Material for this task Block Start
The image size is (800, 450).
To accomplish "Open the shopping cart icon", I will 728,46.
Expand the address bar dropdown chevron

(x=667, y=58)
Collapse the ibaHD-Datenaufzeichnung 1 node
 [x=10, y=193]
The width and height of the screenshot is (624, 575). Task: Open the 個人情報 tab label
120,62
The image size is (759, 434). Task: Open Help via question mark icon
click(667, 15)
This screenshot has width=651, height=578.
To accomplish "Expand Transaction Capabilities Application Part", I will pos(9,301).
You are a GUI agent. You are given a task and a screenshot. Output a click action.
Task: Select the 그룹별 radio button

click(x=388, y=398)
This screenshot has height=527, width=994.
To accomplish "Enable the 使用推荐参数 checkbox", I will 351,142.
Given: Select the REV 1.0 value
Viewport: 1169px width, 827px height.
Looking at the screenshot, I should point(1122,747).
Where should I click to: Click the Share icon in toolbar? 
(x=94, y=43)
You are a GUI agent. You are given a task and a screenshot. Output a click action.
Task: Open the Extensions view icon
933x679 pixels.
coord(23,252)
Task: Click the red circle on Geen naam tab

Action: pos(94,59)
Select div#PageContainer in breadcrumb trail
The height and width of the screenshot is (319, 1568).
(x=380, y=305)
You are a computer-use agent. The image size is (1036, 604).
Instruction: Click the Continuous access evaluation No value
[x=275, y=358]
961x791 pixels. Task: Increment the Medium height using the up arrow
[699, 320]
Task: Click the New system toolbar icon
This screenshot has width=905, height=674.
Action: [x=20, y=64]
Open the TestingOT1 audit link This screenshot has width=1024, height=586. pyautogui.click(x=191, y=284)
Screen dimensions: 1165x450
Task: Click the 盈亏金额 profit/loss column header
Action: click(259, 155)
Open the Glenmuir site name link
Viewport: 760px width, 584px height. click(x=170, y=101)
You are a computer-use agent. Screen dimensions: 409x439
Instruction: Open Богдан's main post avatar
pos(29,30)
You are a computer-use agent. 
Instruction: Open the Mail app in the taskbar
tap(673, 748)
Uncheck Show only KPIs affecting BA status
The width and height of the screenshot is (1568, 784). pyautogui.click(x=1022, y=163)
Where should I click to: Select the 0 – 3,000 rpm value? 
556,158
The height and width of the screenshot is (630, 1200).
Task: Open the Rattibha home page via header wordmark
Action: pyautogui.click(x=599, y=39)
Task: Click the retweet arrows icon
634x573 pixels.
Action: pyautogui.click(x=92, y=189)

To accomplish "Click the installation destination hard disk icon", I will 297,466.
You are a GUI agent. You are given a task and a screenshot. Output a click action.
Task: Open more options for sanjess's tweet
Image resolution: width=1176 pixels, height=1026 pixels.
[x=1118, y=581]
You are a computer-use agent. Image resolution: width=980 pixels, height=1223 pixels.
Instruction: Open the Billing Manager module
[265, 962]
Material for this task Block End
Try it
Check the listing for the word "agent". Show each line that has it.

Task answer
You are a GUI agent. You are given a task and a screenshot. Output a click action.
You are a GUI agent. You are given a task and a screenshot. Output a click action.
You are a computer-use agent. The image size is (1036, 604).
You are a computer-use agent. Screen dimensions: 409x439
You are a computer-use agent. 
You are a GUI agent. You are given a task and a screenshot. Output a click action.
You are a computer-use agent. Image resolution: width=980 pixels, height=1223 pixels.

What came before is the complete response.